On Friday, May 9, students from Roberto Clemente Community Academy and Dr. Pedro Albizu Campos High Schools, along with students from the University of Illinois at Chicago School of Public Health, gathered at Clemente to proudly present the product of over three months of hard work and collaboration. Beginning in January, undergraduate Public Health students from UIC introduced high school students to basic public health concepts through 13 weekly class sessions. Students learned that public health includes a wide range of topics that impact their everyday wellbeing, such as nutrition, disease, violence, and the environment. They also explored how topics like epidemiology and health promotion could be used to address health concerns in their community.

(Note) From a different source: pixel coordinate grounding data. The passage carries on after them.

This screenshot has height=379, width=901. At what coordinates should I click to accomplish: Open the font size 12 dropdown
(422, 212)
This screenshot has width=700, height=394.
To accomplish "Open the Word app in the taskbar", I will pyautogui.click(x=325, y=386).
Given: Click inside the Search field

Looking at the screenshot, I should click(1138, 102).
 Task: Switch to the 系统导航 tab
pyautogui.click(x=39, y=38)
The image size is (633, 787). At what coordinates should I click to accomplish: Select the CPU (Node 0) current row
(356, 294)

To put their new knowledge in to action, high school students identified relevant public health topics in their school and worked with the UIC students to create a survey for their peers. On Friday, they stood together to present their findings. Their research uncovered many strengths within their school. For example, most students at Clemente are getting adequate physical activity and enjoy their PE classes; they also felt comfortable discussing safe sex practices. Students also had the opportunity to make recommendations, based on the survey results, to their peers and school administrators present at the event. Suggestions included more education about the health impacts of fast food, a class or group that addresses teen dating violence, and a Public Health club where students could continue applying their new knowledge and explore careers in Public Health.

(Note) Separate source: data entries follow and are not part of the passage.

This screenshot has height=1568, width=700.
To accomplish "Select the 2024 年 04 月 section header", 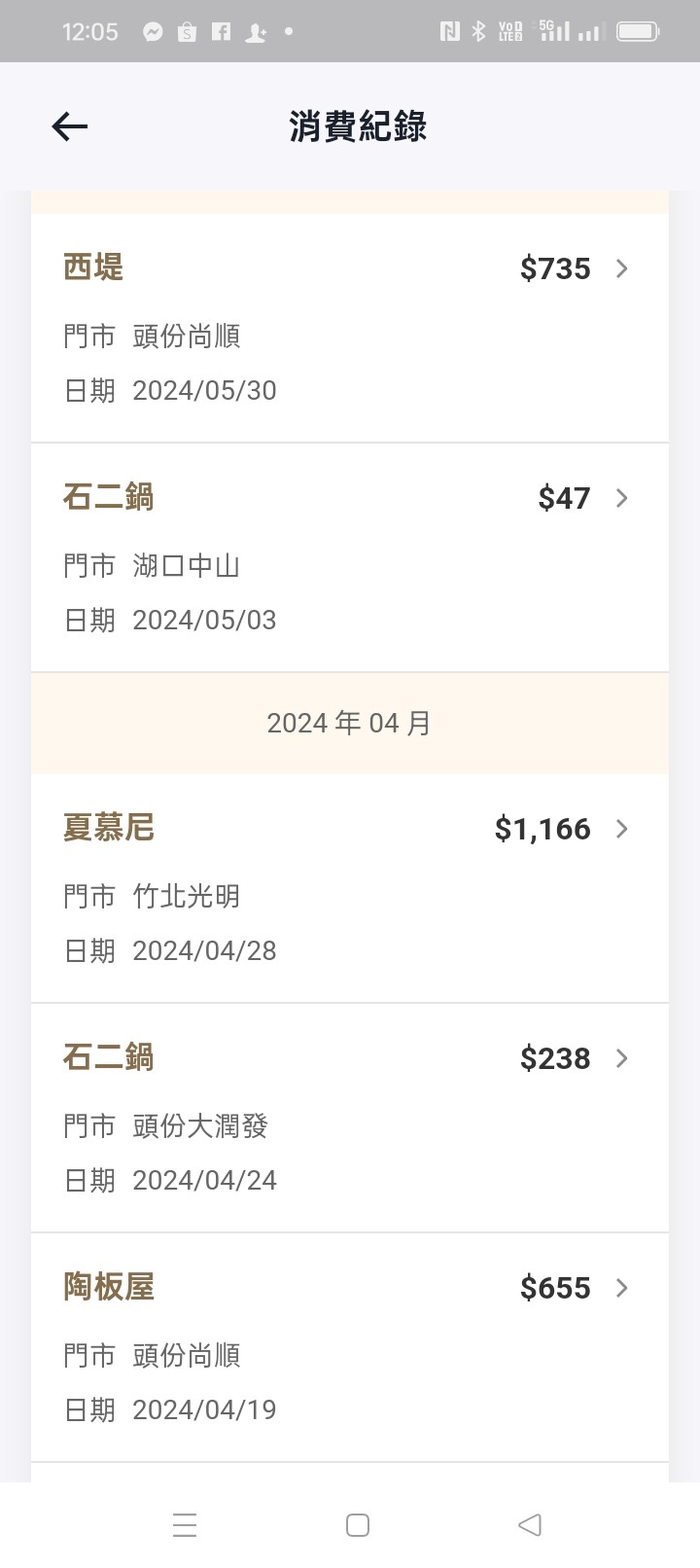I will pos(350,723).
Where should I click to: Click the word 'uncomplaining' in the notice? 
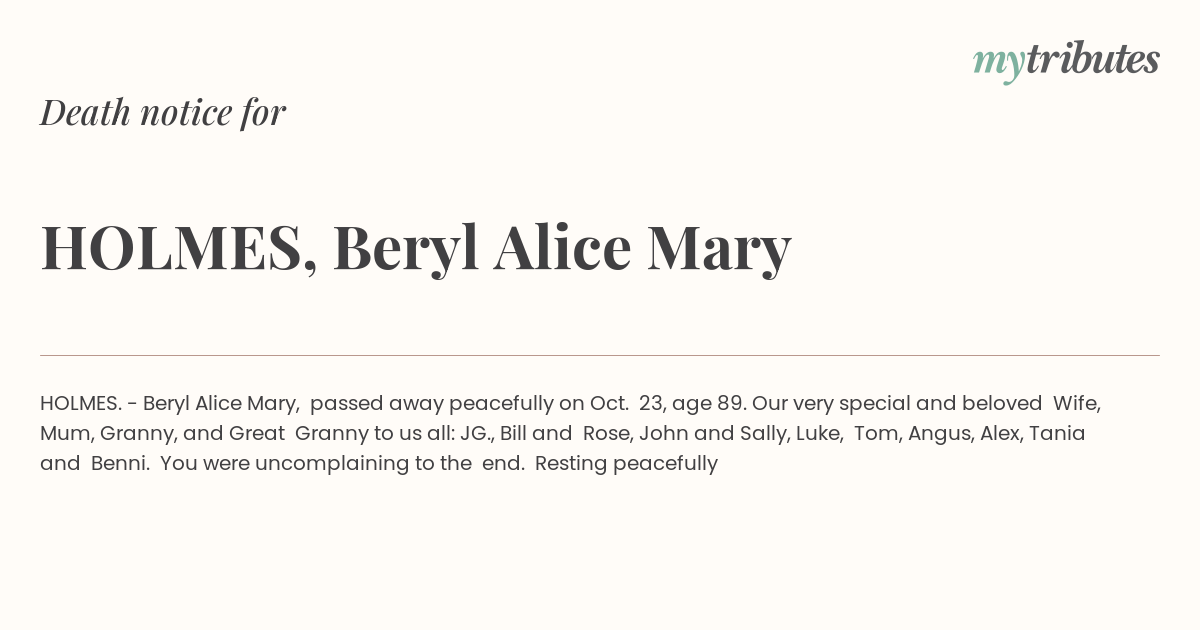tap(332, 464)
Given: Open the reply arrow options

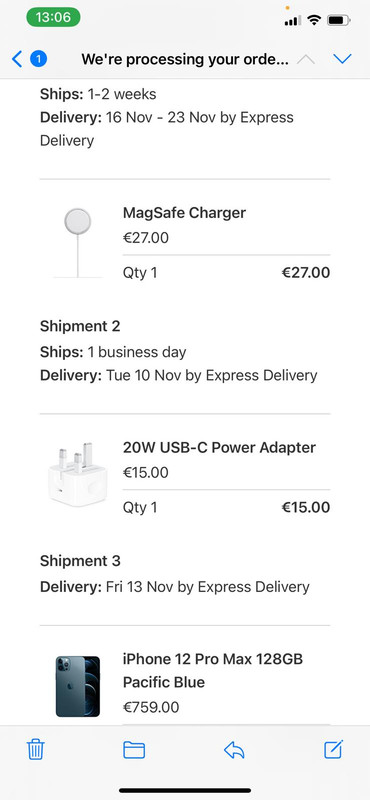Looking at the screenshot, I should 234,749.
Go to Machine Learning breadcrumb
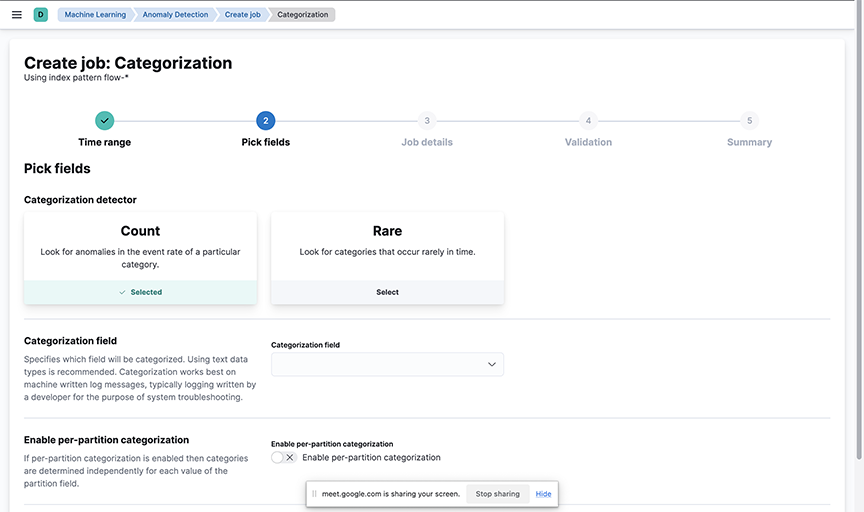This screenshot has width=864, height=512. click(95, 15)
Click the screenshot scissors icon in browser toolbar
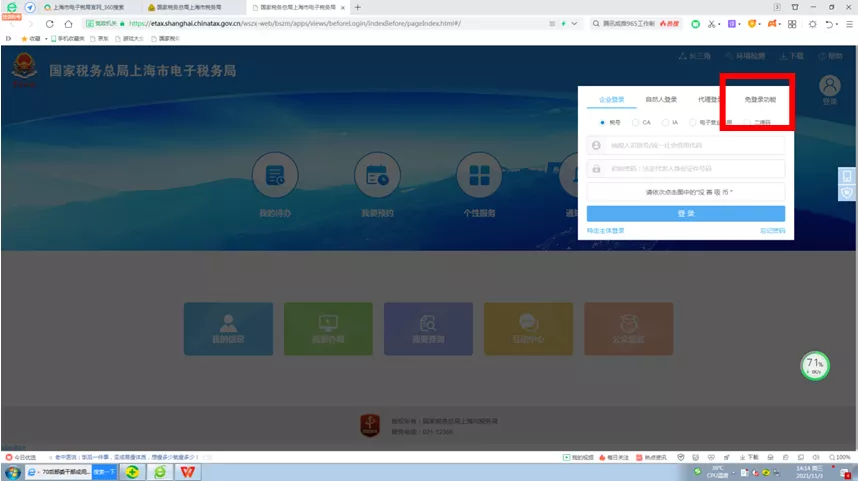The image size is (858, 481). [x=711, y=24]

Principal Marcey Sorensen and assistant principal Robert Hartwig were present to congratulate their students’ hard work and hear their suggestions.

UIC students thanked participating high school students and several emphasized they felt they had learned even more from the community than they had taught their younger co-researchers. They were accompanied by their instructor, Rachael Dombrowski, Doctors Michele Kelley and Ebbin Dotson, and dean of the UIC School of Public Health Dr. Paul Brandt-Rauf. At the culmination of the student presentations, PRCC Executive Director José E. López spoke to the students about the importance of public health and their potential to apply their education for the benefit of their community. His remarks were followed by Dr. Dotson´s invitation to students to consider a degree in Public Health at UIC where, he assured, they would be welcomed and supported.